Dalam melanjutnya RAN P3AKS, AMAN Indonesia bekerjasama de UN Women Indonesia sejak tahun 2022 telah memberikan dukungan teknis kepada Pemerintah Indonesia dalam mewujudkan implementasi Rencana Aksi Nasional Perlindungan dan Pemberdayaan Perempuan dan Anak dalam Konflik Sosial (RAN P3AKS) generasi kedua. Dukungan yang diberikan meliputi penguatan mekanisme koordinasi dan penyusunan mekanisme akuntabilitas RAN P3AKS tahap kedua pada periode 2020-2025. Dukungan ini diharapkan dapat mendorong implementasi RAN P3AKS yang akuntabel dan inklusif.
Kemitraan yang terjalin ini bertujuan untuk meningkatkan peran dan partisipasi masyarakat sipil. Serta meningkatkan partisipasi perempuan dalam penguatan perlindungan dan pemberdayaan perempuan dan anak dalam konflik sosial. Dengan adanya dukungan teknis ini, diharapkan mampu meningkatkan kualitas implementasi RAN P3AKS secara berkelanjutan dan memberikan manfaat yang nyata bagi masyarakat.

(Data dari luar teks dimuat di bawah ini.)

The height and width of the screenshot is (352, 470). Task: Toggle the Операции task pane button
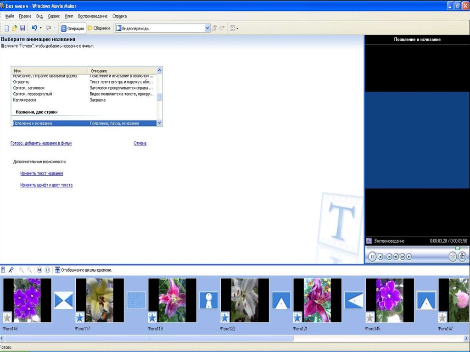[73, 28]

AMAN Indonesia dan UN Women Indonesia berkomitmen untuk terus memperkuat kerjasama dan memberikan dukungan teknis kepada Pemerintah Indonesia untuk mewujudkan penguatan perlindungan dan pemberdayaan perempuan dan anak dalam konflik sosial. Kemitraan ini juga diharapkan dapat membuka ruang bagi pemerintah, masyarakat sipil dan lembaga internasional lainnya untuk bekerja sama dalam upaya meningkatkan perlindungan dan pemberdayaan perempuan dan anak di Indonesia.